Tobias Gerosa, Blick (10.03.2008)

Faust (Margarethe), 08.03.2008, Basel

Ein Akt Spektakel plus ein Akt Konzentration plus zwei Akte modisch dekorierte Konvention gleich vier Akte Uneinheitlichkeit.

Am Theater Basel stellt Regisseur Philipp Stölzl die Oper «Faust» dorthin, wo Komponist Charles Gounod seine französische Version 1859 haben wollte: Weit weg von der Tiefe Goethes, nahe beim Rührstück des Boulevards.

Das liegt nahe, wenn jemand wie Stölzl über Musikvideos für Mick Jagger, Rammstein oder Madonna zur Oper gefunden hat.
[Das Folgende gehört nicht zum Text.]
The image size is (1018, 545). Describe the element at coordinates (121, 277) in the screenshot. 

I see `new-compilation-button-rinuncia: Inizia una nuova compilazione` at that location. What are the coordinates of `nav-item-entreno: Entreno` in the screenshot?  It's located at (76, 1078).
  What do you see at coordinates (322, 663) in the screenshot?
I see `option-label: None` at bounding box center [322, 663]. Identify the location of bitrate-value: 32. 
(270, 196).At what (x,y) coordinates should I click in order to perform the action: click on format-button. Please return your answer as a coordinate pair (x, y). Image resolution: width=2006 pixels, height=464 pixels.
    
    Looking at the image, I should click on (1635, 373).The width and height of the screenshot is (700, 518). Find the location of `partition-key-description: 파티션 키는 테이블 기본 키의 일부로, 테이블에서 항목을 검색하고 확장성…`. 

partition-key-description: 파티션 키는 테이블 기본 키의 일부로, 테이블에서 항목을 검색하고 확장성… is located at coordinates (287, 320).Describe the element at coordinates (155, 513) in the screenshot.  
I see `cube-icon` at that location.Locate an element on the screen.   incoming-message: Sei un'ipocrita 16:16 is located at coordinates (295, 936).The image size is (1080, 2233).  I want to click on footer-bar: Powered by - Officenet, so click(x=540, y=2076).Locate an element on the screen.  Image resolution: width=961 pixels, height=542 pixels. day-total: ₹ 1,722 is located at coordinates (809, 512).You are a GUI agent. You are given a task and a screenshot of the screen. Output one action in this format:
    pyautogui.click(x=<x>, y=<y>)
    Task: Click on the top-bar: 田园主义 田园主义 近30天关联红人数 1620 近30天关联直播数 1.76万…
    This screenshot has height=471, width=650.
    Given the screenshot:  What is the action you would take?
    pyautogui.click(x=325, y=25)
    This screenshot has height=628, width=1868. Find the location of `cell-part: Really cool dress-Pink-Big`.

Riesig ist der Zylinder, um den sich die Bühne wie ein Karussell dreht. Das ist effizient: Dekorationen und wer fertig gesungen hat, wird einfach nach hinten gefahren. Die drastischen Bilder überwältigen, doch Stölzl schafft damit nicht mehr als eine lange öde Nacherzählung der Handlung, in der Faust einen Pakt mit Méphistopheles eingeht, dafür Jugend und Liebe zurückbekommt und Marguerite ins Unglück stürzt.

Warum? Das fragt man sich besser nicht. Weder beim Auftritt Marguerites auf Rollschuhen (Stürze bei der Premiere: anderthalb) noch bei den Kindermasken des in Standbilder gefrorenen Chores.

Berührend wirds erst am Schluss, wenn Marguerite ihr Baby tötet und dann selber den Tod der «Rettung» durch Méphisto und Faust vorzieht. Hier singt sich Maya Boog eindrücklich frei und gestaltet wunderbar intensiv. Faust und Méphisto bleiben vor allem szenisch blass.

Wenigstens sorgen Dirigent Enrico Delamboye und das Sinfonieorchester Basel für musikalische Einheitlichkeit: Warm im Klang und federnd elegant bewahren sie den Abend vor dem Abgleiten in den Kitsch. Trotzdem: Nach den aufregenden letzten Basler Opernproduktionen ist dieser «Faust» ein Rückschritt.